** MATERIAL FOR THE TASK **
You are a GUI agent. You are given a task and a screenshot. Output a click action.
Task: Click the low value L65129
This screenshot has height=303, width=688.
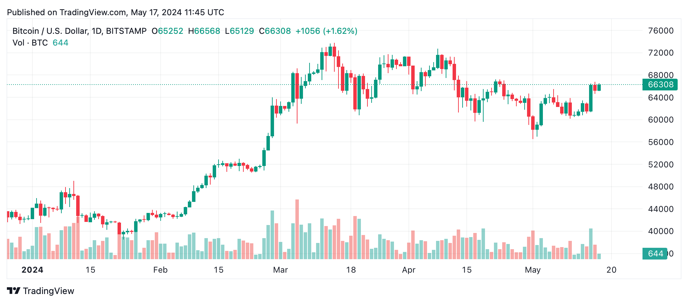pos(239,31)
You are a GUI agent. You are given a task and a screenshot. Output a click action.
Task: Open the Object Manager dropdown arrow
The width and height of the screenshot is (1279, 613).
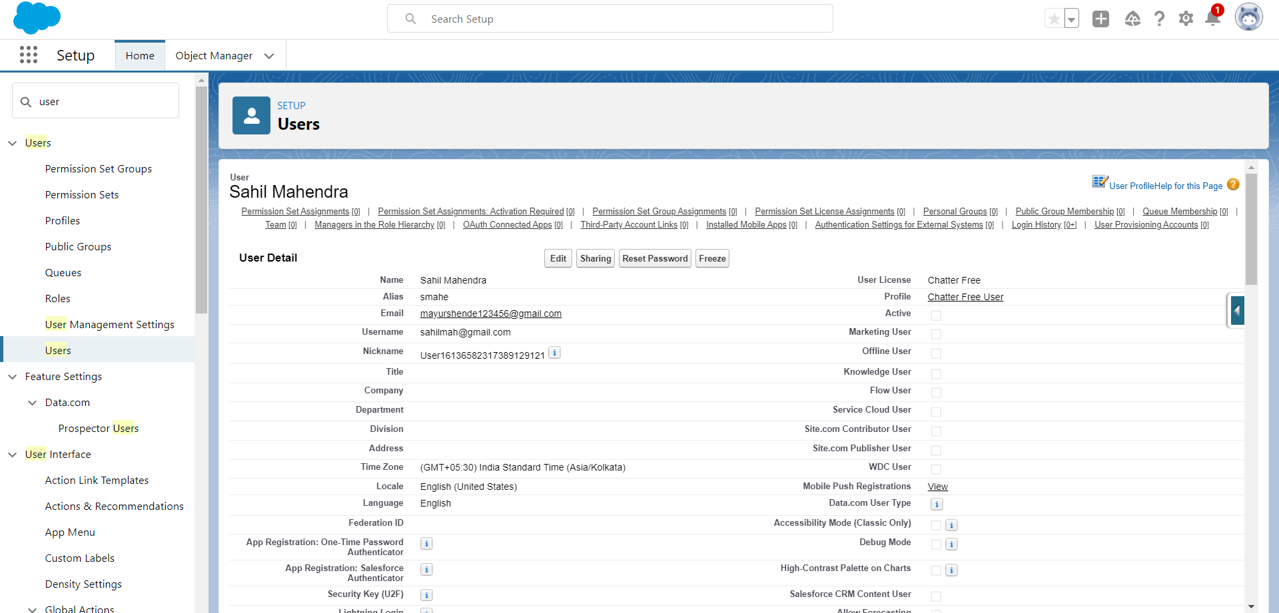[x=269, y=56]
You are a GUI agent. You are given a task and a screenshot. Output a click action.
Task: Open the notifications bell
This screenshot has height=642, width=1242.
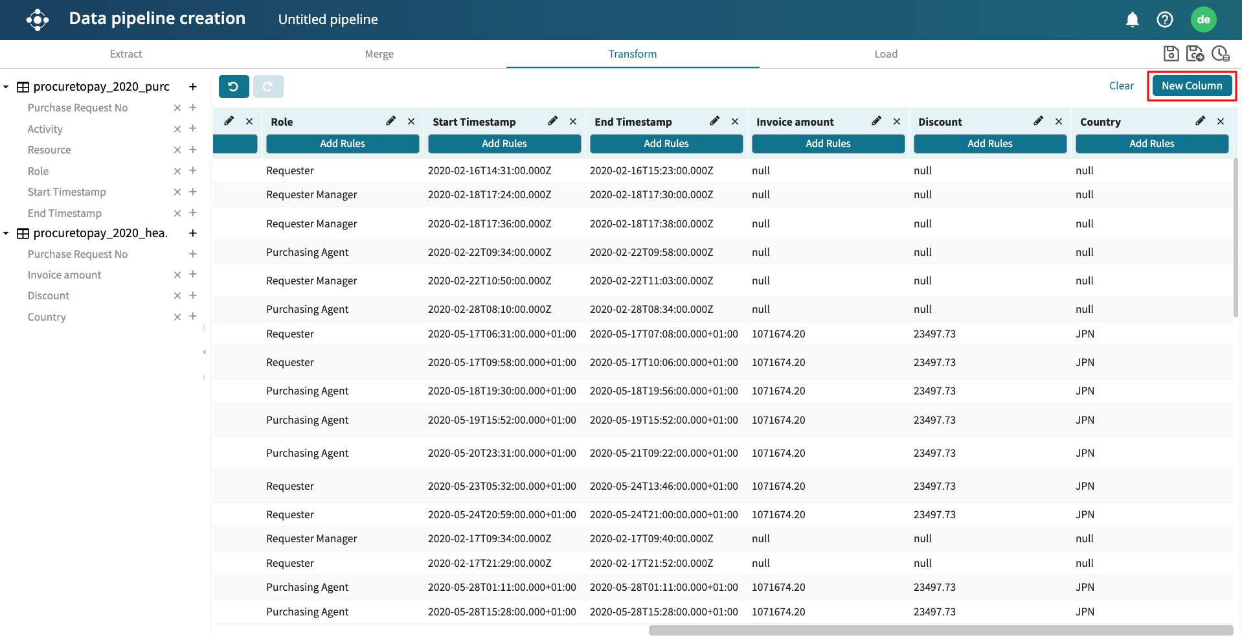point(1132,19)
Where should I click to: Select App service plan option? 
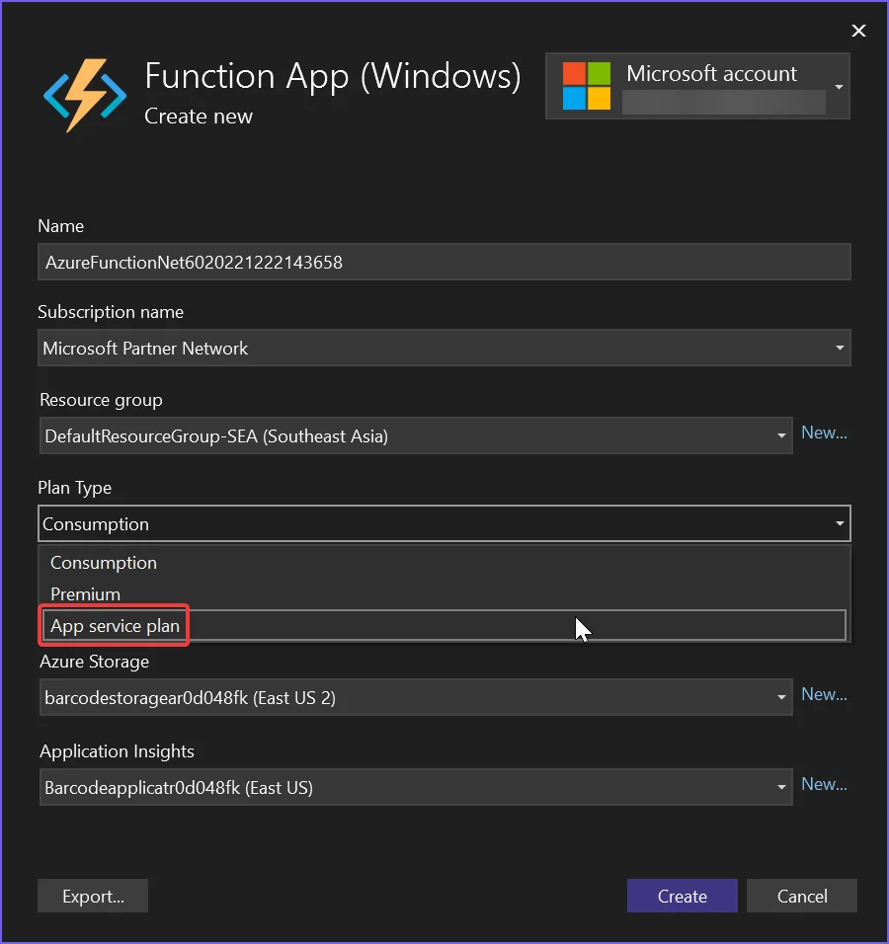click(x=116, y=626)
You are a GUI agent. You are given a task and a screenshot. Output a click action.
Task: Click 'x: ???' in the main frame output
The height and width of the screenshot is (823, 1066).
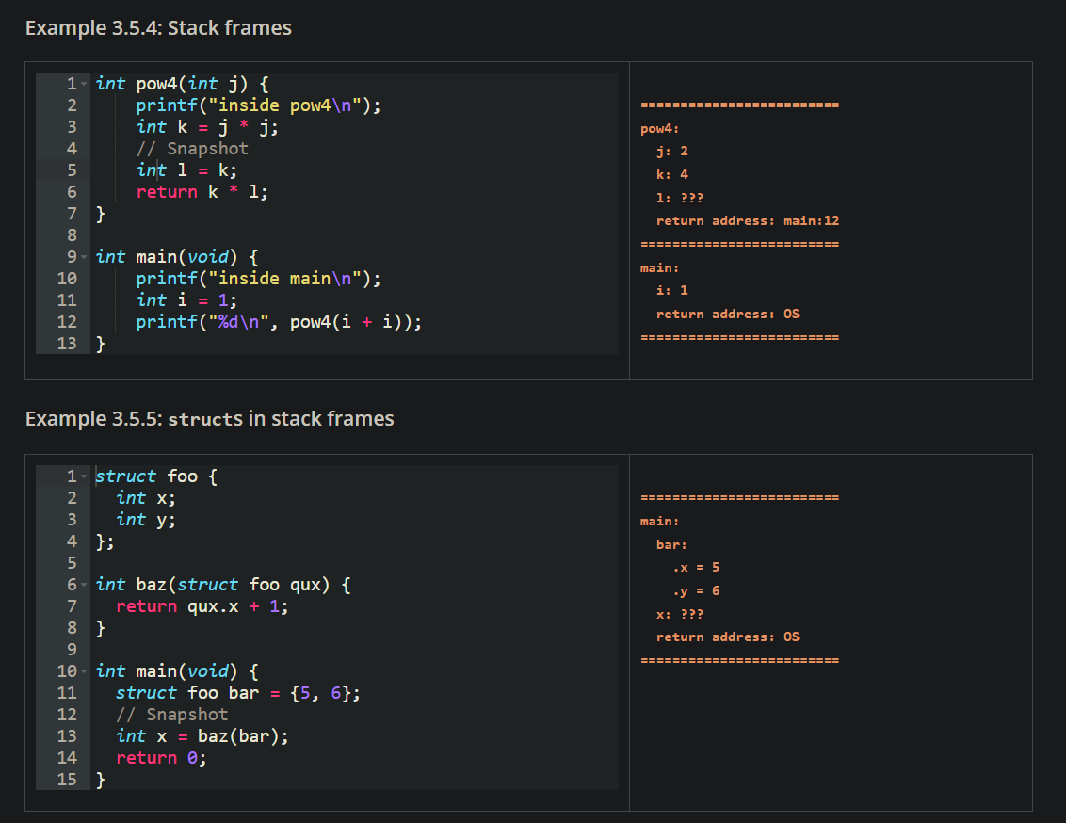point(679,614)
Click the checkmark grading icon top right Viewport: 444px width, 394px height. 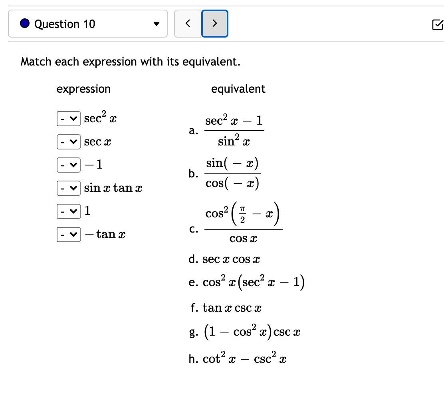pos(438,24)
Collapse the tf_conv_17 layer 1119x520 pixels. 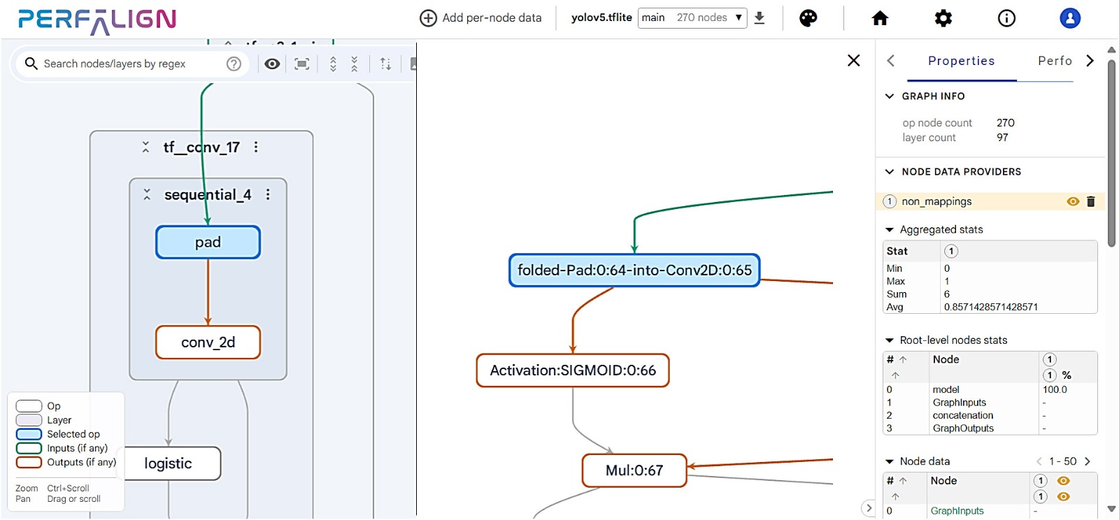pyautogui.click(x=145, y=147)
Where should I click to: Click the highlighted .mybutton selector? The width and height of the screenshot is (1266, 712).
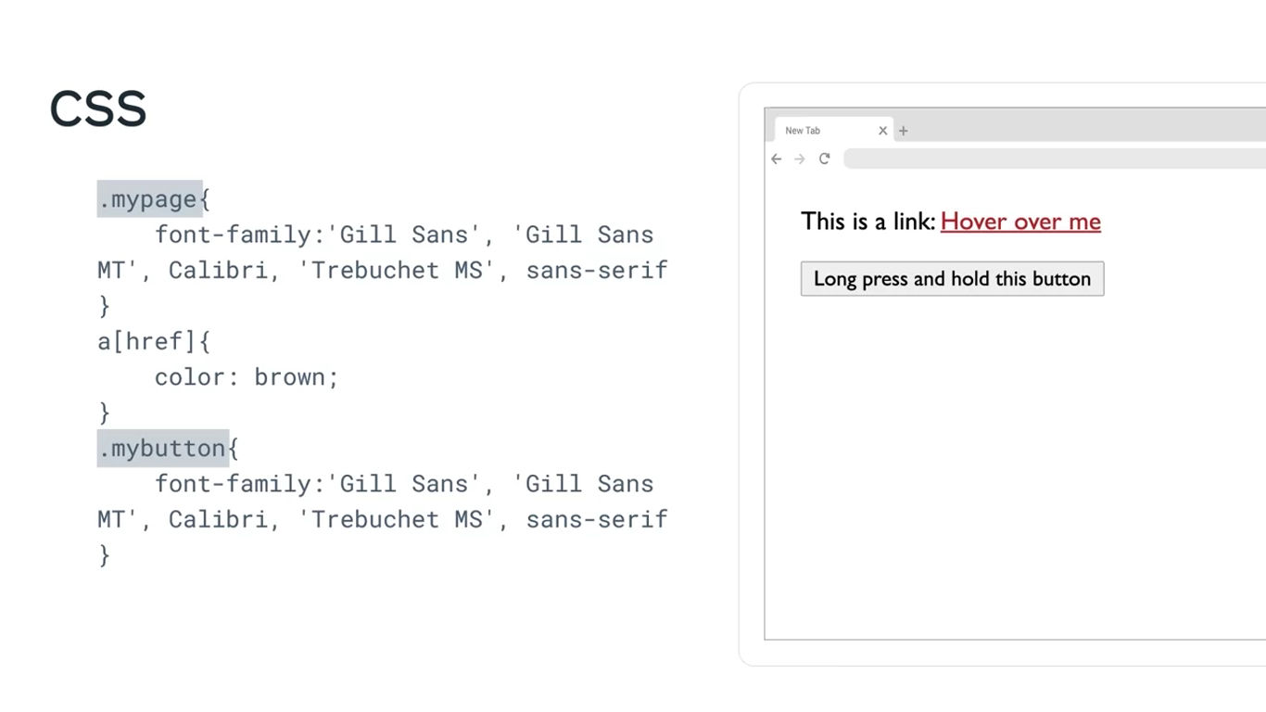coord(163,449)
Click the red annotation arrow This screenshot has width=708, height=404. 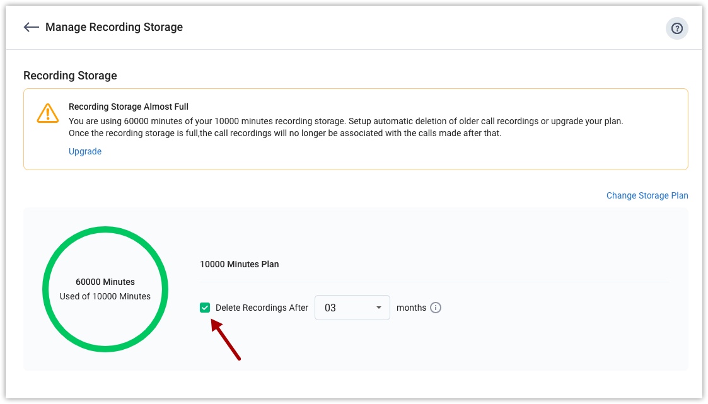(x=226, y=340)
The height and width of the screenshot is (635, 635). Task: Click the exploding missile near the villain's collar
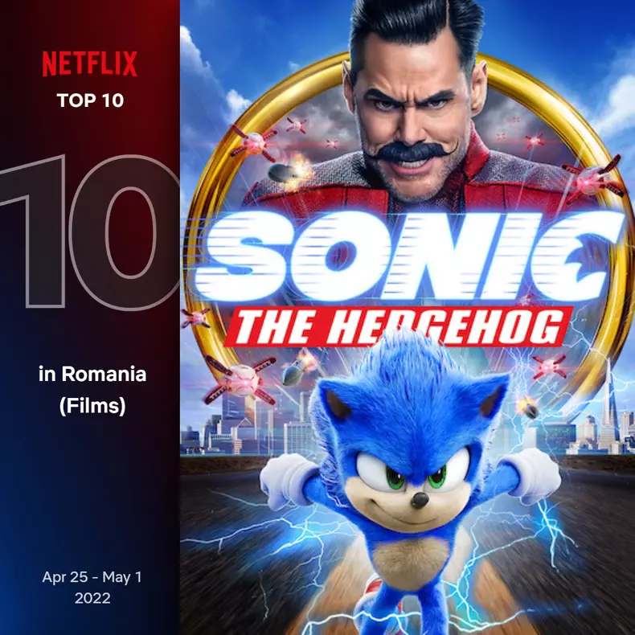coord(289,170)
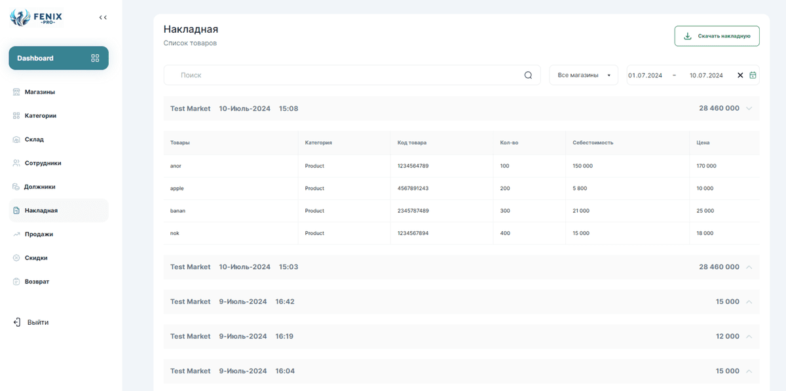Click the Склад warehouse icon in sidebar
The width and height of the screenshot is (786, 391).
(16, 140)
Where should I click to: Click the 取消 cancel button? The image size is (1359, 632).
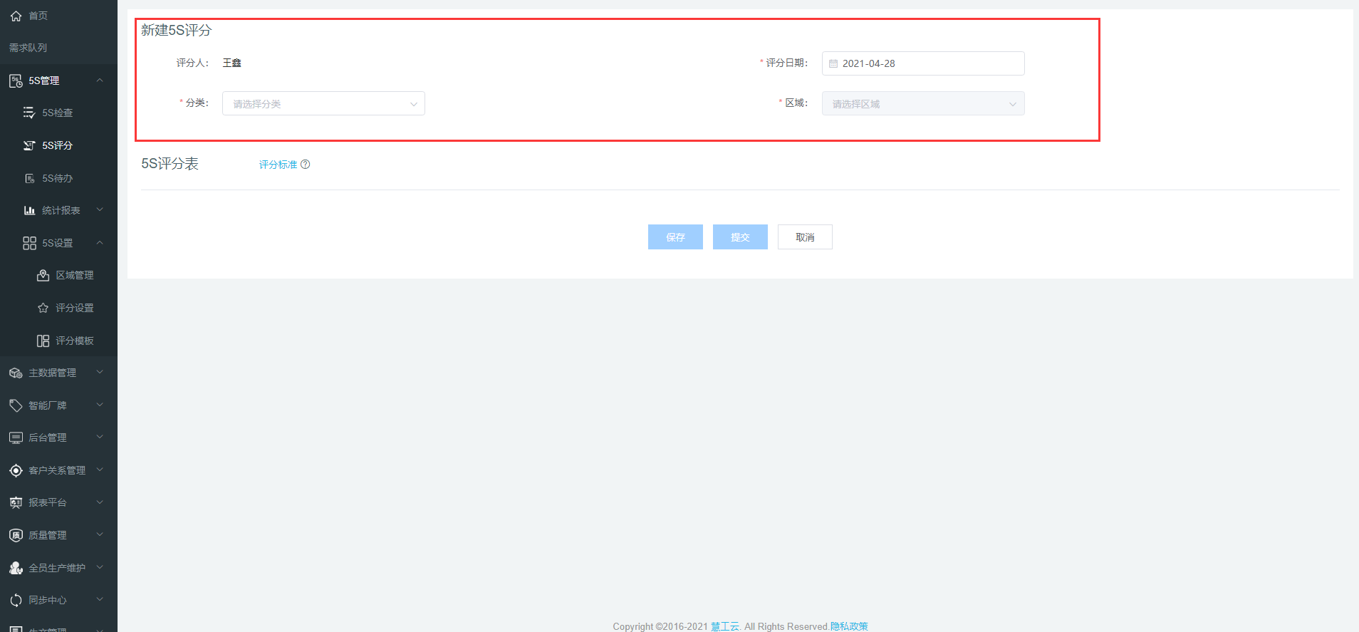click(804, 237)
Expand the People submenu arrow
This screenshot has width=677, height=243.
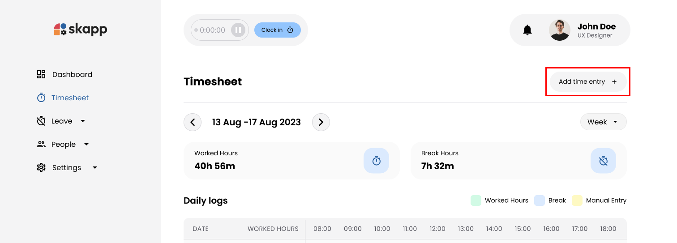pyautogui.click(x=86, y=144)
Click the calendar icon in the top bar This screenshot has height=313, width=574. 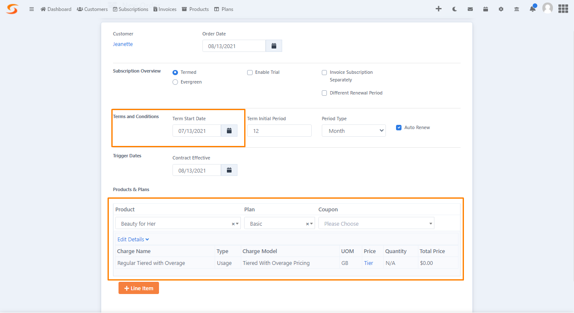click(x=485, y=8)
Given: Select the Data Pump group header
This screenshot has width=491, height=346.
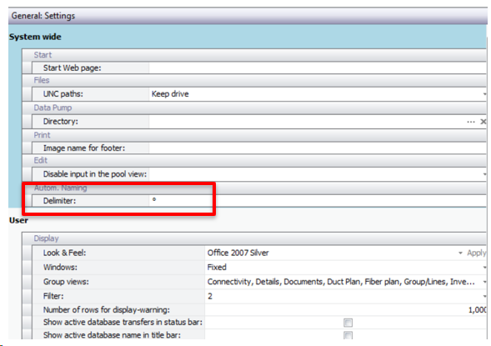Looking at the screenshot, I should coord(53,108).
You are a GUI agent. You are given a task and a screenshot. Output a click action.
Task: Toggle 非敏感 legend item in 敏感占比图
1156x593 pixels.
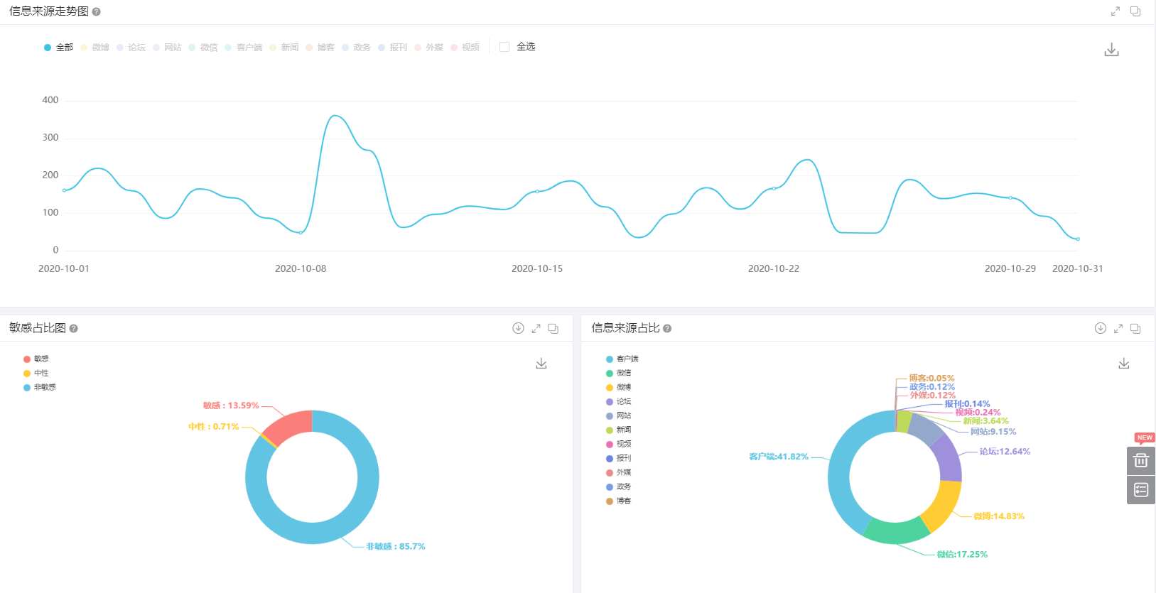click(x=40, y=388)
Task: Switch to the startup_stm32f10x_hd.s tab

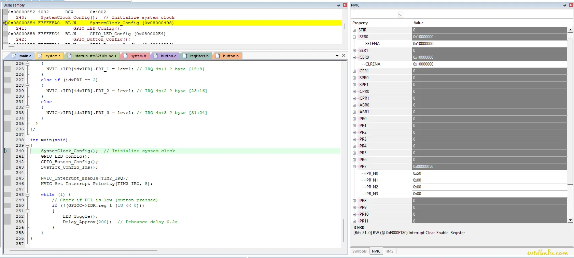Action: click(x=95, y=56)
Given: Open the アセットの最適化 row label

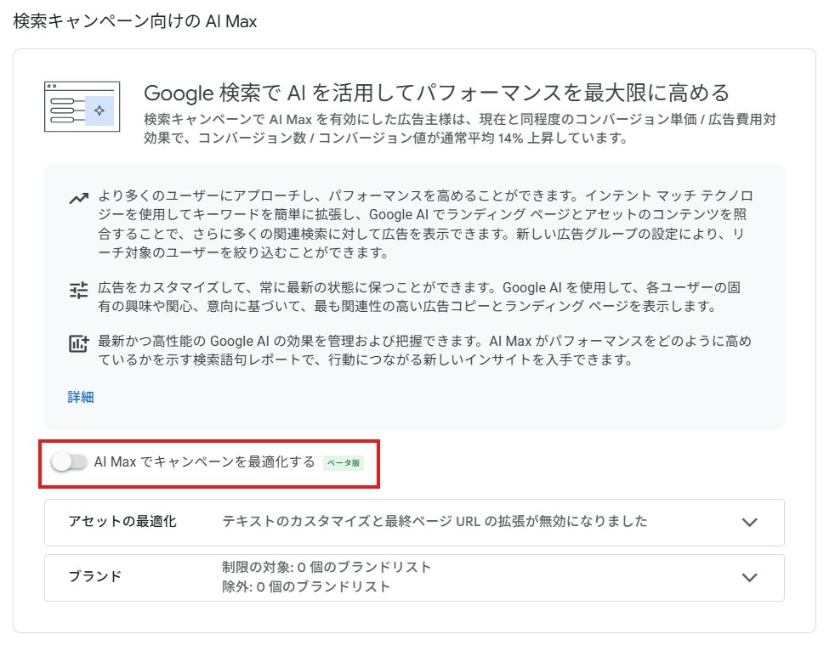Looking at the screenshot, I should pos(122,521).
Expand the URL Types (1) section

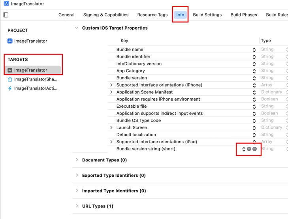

** WHAT YOU WILL DO **
Among the lines of the data above, find those with the word "Expand" and show them.

** FINAL ANSWER **
Expand the People submenu arrow
Expand the URL Types (1) section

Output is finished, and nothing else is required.